Her pastor announced their acquisition of a former Catholic church nearby. The first service is tomorrow.



I find this interesting. Remember, I'm fascinated at how churches differentiate themselves and attract new members. The pastor's intention is to retain the original name and offer communion every Sunday. In the video he gestures in the sign of the cross, maybe without even realizing it:



It's just my suspicion that the church is trying to satisfy former Catholics who have a yearning for the aesthetics of Catholicism without church discipline or to attract current Catholics who can't be bothered traveling across town. Those who mistake this for that and conclude, "This is close enough."

Sunday, November 06, 2016

Earlier this year, April 1, in fact, I went to see a showing of the then popular movie, "God's Not Dead." at a local Presbyterian church.
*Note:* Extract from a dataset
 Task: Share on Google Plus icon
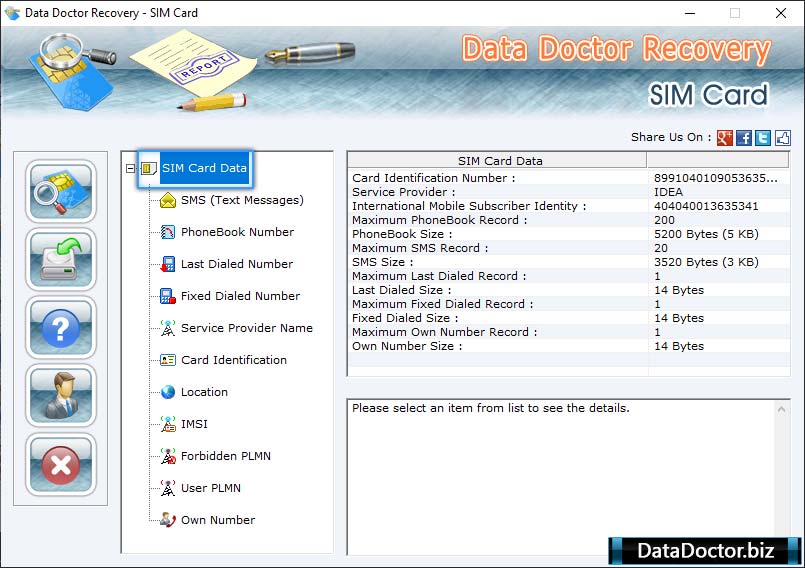point(725,138)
I didn't want to pay actual money to see the movie; this was a free showing. When I arrived, I could tell immediately that the event had been called off without my knowing.

Before leaving, I encountered two women on the church grounds discussing something. I had with me a donation towards the church's new hymnals. I recognized one of them and gave her the envelope. A week prior, that is, on the afternoon of Good Friday, a day I like to spend some quiet time away, the church was open to the public and in the pews there was information about the church's intention to purchase new hymnals and envelopes for it. I checked online at Amazon and they cost $50 (the price has since been reduced). I decided to dedicate a hymnal to the memory of a Reformed friend who died several years ago, so I set aside an amount commensurate with that. I had been following the discussion of the book's production, as well, in terms of which hymns would be included. I gave the money, left and promptly forgot about it altogether.
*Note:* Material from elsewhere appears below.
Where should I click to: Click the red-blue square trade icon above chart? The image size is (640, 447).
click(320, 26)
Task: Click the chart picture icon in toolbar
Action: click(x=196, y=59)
Fast forward to early September and I am struck with the idea to join a church choir. My daughter has sung in choir for several years. My son sings in school chorus. I have never sung in a church choir before. Only recently, due to piano lessons, have I begun to read some musical notes, the "home row" if you will, of the G clef. So I showed up at rehearsal one evening and found it somewhat bewildering. The choir director is excellent, which I already knew. Having never sung anything but melody, I stood next to an experienced alto to follow the part. I was getting up to speed on the pieces but then, almost immediately, I began to have scheduling conflicts that kept me from rehearsal. Somehow I hadn't even realized the weekly Sunday morning obligation! I questioned myself on whether I'd thought this commitment through sufficiently. Then rehearsal dates shifted around to accommodate the director's observance of the high holy days in October and my attendance at rehearsal became more consistent. More than that, others were unable to attend so I felt less bewildered with fewer participants and parts. I continued to get the hang of it.

The first Sunday that my schedule allowed me to attend coincided with the dedication of the new hymnals. I checked the several that were in pews around me for the dedication I'd made without finding it. The woman who seemed to be in charge of it asked me to write out again my dedication. I had the fleeting thought that nothing was made out because my name was unfamiliar or personally unknown. She presented me with the hymnal at the following rehearsal.



The only part of the service that touched me was the petitions. The pastor introduced this portion of the service by mentioning that we can approach God with boldness but then as he began to pray the congregation's intentions, his entire countenance changed to humility and intimacy. Not in a childish way but nothing like I think of "boldness." And I thought that perhaps we misunderstand what boldness is, especially boldness towards God. Now, maybe it was an act, maybe it was simply a habit of his. The authenticity almost doesn't matter because it starts from an intention, whether or not we can pull it off.

And my schedule allowed me to attend on the so-called Reformation Sunday, around October 31st. There was a bagpiper and we processed to the adjacent cemetery to the tune of "Amazing Grace" and recalled relatives buried there. For a nearly 300 year old church, it's not a large cemetery.